Boris prepares to invade France, Sir Michael Lyons suffers from sleep deprivation and wet underwear, Kate Barker blames herself, and the City of Westminster is in the money. Plus, HS2 is watching the detectives
Stooping to conquer
Ambition is usually a laudable trait but Boris Johnson, speaking at a London First conference on infrastructure last week, had some very fanciful goals for the capital to reach by 2050. Some of which - including towers bigger than the Shard - had been heard before, but others including a “Tube line to the suburb of Birmingham” were new, at least to my hacks. The one that got the most applause was his plan for the city’s housing expansion. “By 2050 we will have a new road tunnel across the channel to allow us to relieve the overcrowding of the South-east and re-colonise the relatively sparsely inhabited area of northern France,” he said. Now we just have to find some foreign investors to pay for this “re-colonisation”.
Uncomfortable underwear
Another argument in favour of infrastructure last week came from the unlikely quarter of Sir Michael Lyons, leader of the Labour-party review into housing policy. Speaking at the Home Builders Federation’s annual policy conference in London first thing on a Tuesday morning, Lyons apologised in advance for any grumpiness he might exhibit. The reason? He said he had been unable to make his return journey to Birmingham the previous night because of problems on the train line between Birmingham and Euston, and had ended up kipping on a friend’s sofa and getting very little sleep. His unhappiness was exacerbated, he said, by the fact the socks he was wearing - which he had dutifully hand-washed the night before - were still wet. Thankfully he didn’t share whether the same was true of his undies.
Regrets? I’ve had a few …
Speaking at the same HBF event, the former Bank of England monetary policy committee member Kate Barker began by assuring the assembled housebuilders that her socks, and indeed all her clothes, were entirely dry.
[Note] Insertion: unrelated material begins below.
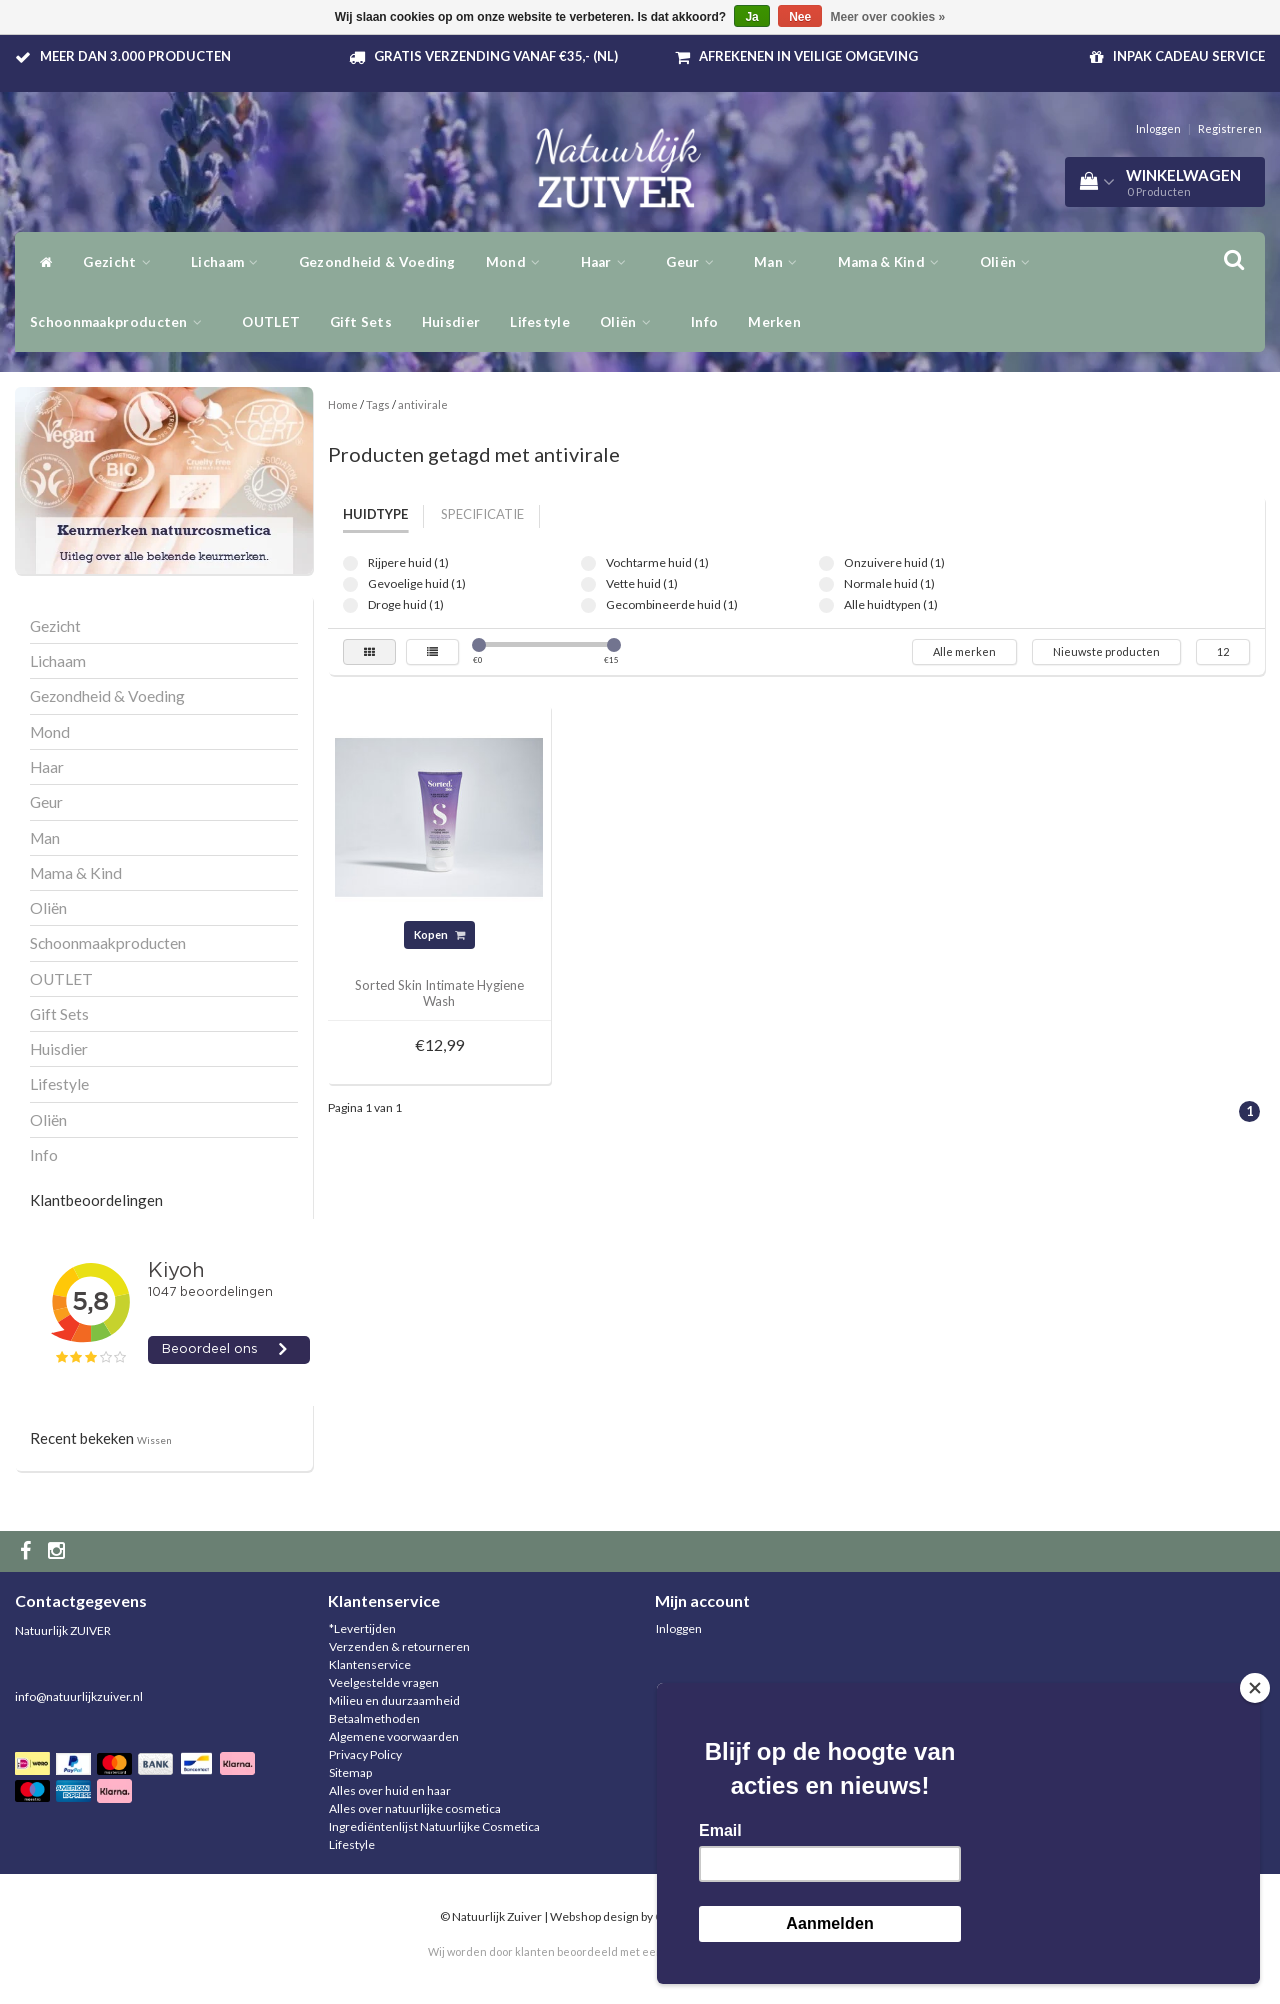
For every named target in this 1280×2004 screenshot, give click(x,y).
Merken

The much-respected economist was, you’ll remember, an adviser to the last Labour government, and was there to discuss the legacy of her influential 2004 Barker report into housing, which called for more than 200,000 private sector homes to be built each year, and set the agenda for housing policy ever since. But she confessed to a sense of guilt over a recession which saw housing output collapse by more than 50% and tens of thousands laid off. “I fear I may have left you in a bit of trouble,” she admitted. “Not only did I encourage you to invest in land before the crisis, which you all subsequently had to write down dramatically, but while on the Monetary Policy Committee I also totally failed to spot the banking crisis coming.” If only politicians were so open about their failures.
An embarrassment of riches
The London high-end resi market gets a bad press for, variously, inflating house prices, attracting oligarchs and sheikhs who trade them as investment assets and don’t actually move in, and pushing ordinary Londoners out of the city centre. But delegates to New London Architecture’s event on Westminster last week were offered a silver lining. Rob Harris of property analysts Ramidus Consulting told the conference sales of prime properties in Westminster helped the government rake in £350m on stamp duty in 2012-13 - more than the biggest 29 UK boroughs outside London combined. If, as the City of Westminster has itself argued, this money was devolved to councils and ringfenced for affordable housing, it could make a huge difference.
Elementary …
I suspect the vast majority of my readers will have little patience for protesters against HS2, particularly as the project means some £50bn of fees down the line. But you have to hand it to these protesters outside a meeting in Hastings on Monday attended by transport secretary Patrick McLoughlin. The protesters dressed as famous detectives including Sherlock Holmes, Miss Marple, Inspector Poirot and Kojak to highlight their efforts to unearth a government-suppressed 2011 Cabinet Office report that raised “major concerns” about the “risky” north-south line. The campaigners said their “crack detectives” will continue in their work.